Konuyu medeniyet bağlamında ele alırsak; dünyayı Allah’ın iradesine referansla anlamlandiran bir inançla, dünyayı insanın iradesine ve eşyanın gücüne (sebep-sonuç ilişkisine) referansla açıklayan inanç arasında elbette değerlerde uyuşmazlık/çatışma görülür. O halde bu inançların çatışması olağandır –ve dahi gereklidir- çünkü her yapı kendi zaviyesinden hakikat iddiasındadır. Her ne kadar medeniyetler arasında değerlerin paylaşımı mümkünse de, bu, mecazi anlamdaki ‘çatışma’ya engel bir durum ifade etmez, hatta bu paylaşımın, değerler çatışmaksızın olmayacağını söyleyebiliriz.

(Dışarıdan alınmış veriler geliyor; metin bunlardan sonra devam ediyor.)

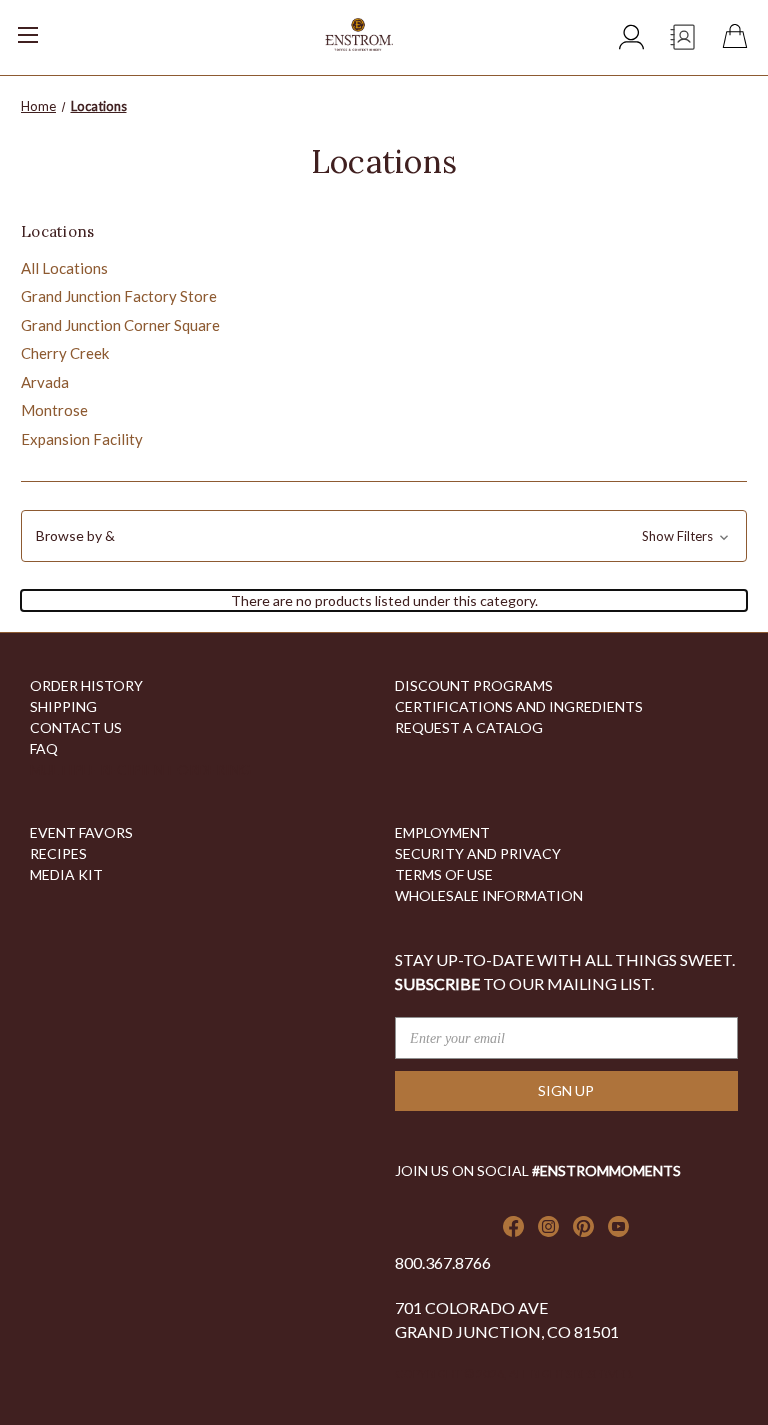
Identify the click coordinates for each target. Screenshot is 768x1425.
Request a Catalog (469, 727)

Değerler çatışmasında, elbette barış kadar savaş da olabilir. Modern bakış açısı ile ‘keşke dünyada savaş olmasa’ diyoruz fakat aklımıza gelen yine hep modern vahşet sahneleri oluyor. İlkeleri uğruna ve adaletin dünyaya hâkimiyeti adına, dünyaya değer katmak ve değerlere sahip çıkmak adına savaşmak herseyden önce kutsaldır ve gerçekten değer’lidir. Dünyada savaş olmadan hakikat değerleri yayılmıyorsa, adil, merhametli ve onurlu bir savaş neden olmasın?

Ancak değerler değil çıkarlar için savaşmak, barbarcadır ve insan onurundan uzaktır. Bu yüzden medeniler çatışmaz. Değersiz kalana medeni demek, tanımı gereği, hata olur. Diğer yandan, değerden yoksun barış da barbarlıktır çünkü insanı onur’undan yani hakikate bağlılığından uzaklaştırır.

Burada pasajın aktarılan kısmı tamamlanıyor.